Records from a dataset
────────────────────────────────────────

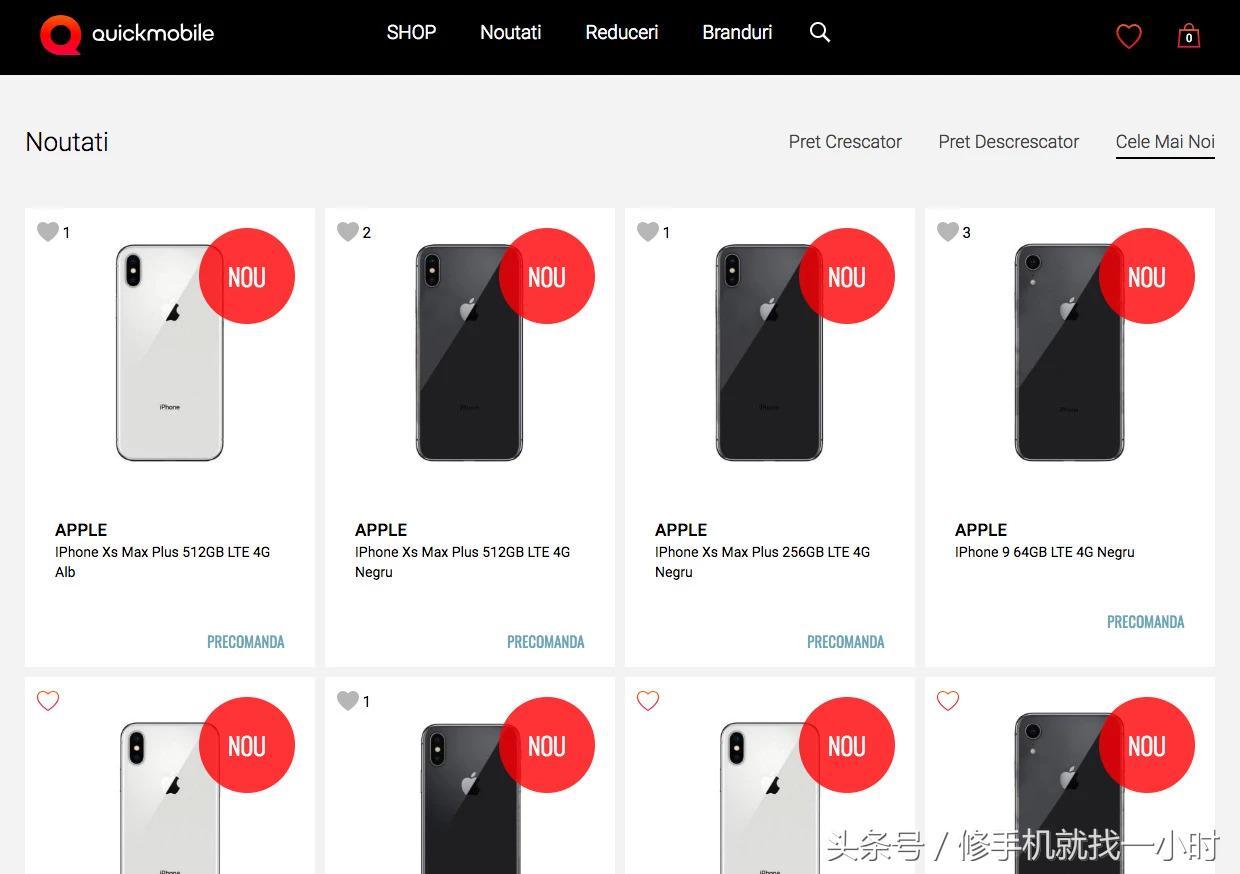Sort by Pret Descrescator
This screenshot has width=1240, height=874.
pos(1008,142)
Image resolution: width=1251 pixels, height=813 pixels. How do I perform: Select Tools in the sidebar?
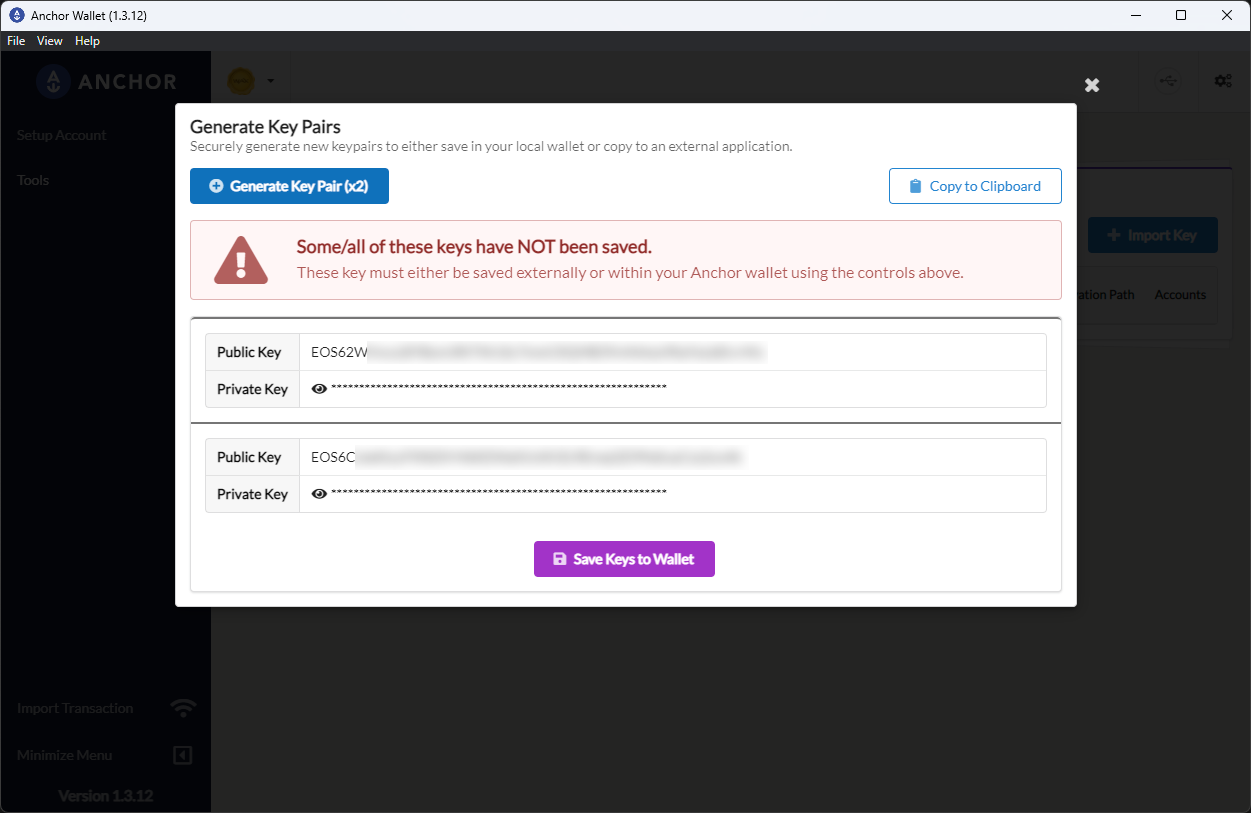[x=33, y=180]
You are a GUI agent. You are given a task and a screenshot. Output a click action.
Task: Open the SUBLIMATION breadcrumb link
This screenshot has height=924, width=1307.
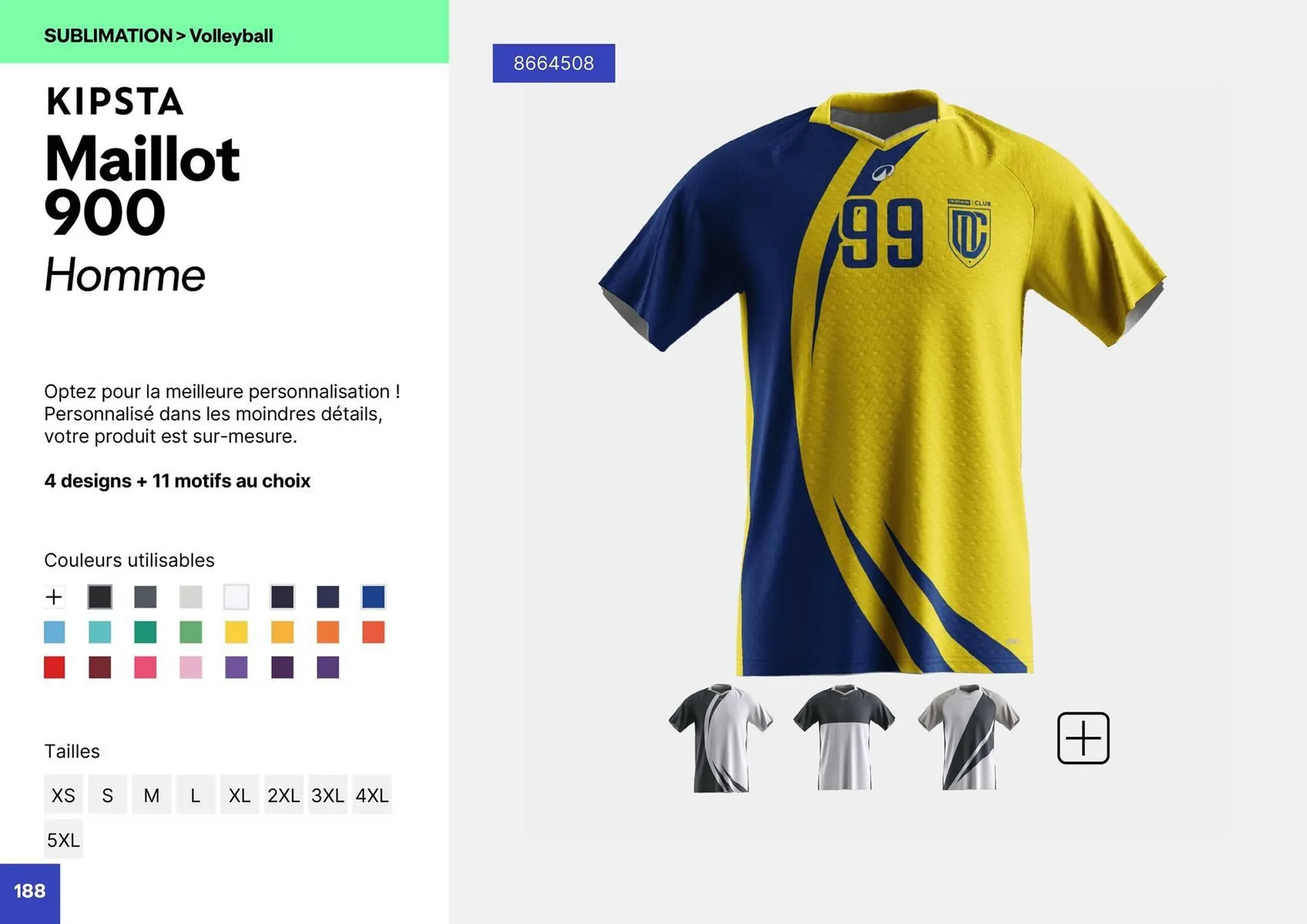coord(108,35)
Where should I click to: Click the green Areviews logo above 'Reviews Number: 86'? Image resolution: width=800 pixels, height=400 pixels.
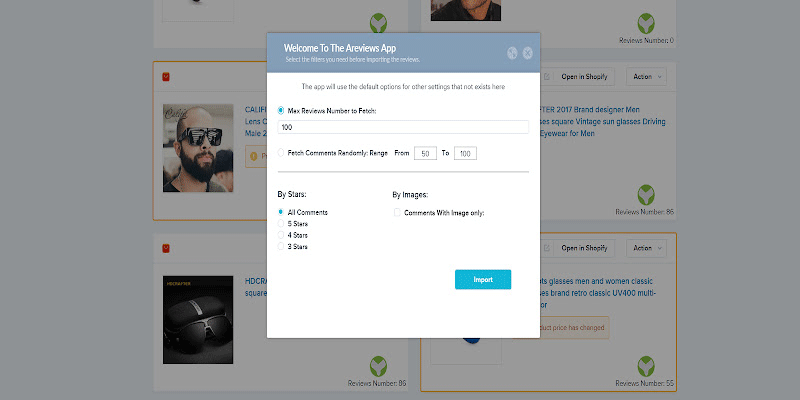(x=647, y=194)
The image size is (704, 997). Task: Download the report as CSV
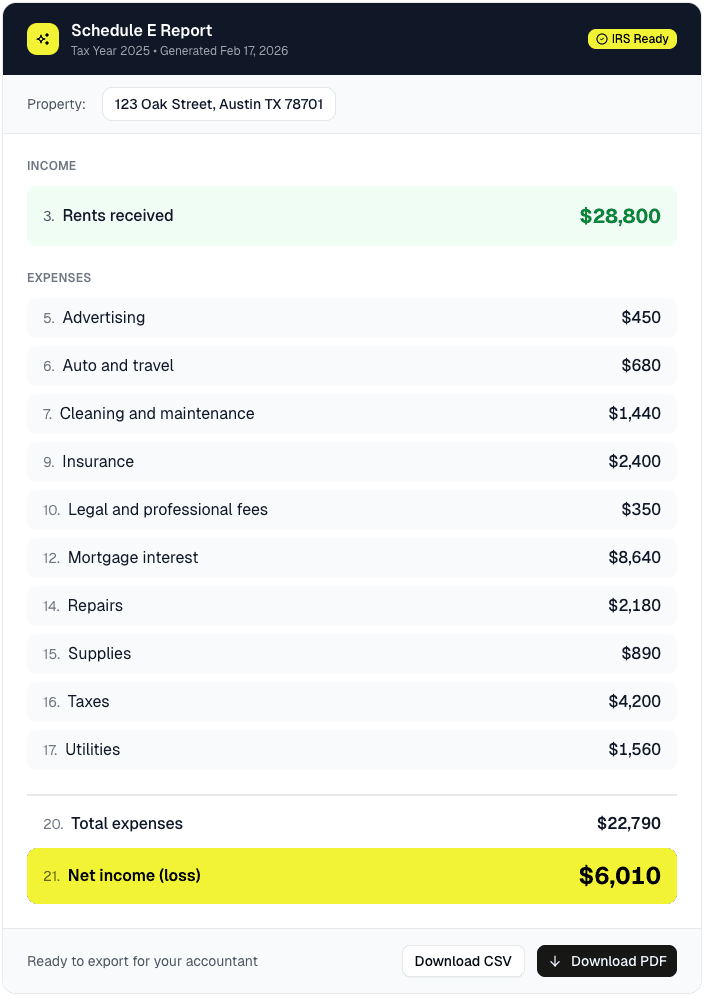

────────────────────────────────────────

:: Directions for this task ::
What is needed is a word-for-word repeat of every line from the line with "Where should I" to the end of the entries above; leave out the pictures.

:: Problem solution ::
Where should I click to: Click the green Areviews logo above 'Reviews Number: 86'? Image resolution: width=800 pixels, height=400 pixels.
(x=647, y=194)
The image size is (704, 997). Task: Download the report as CSV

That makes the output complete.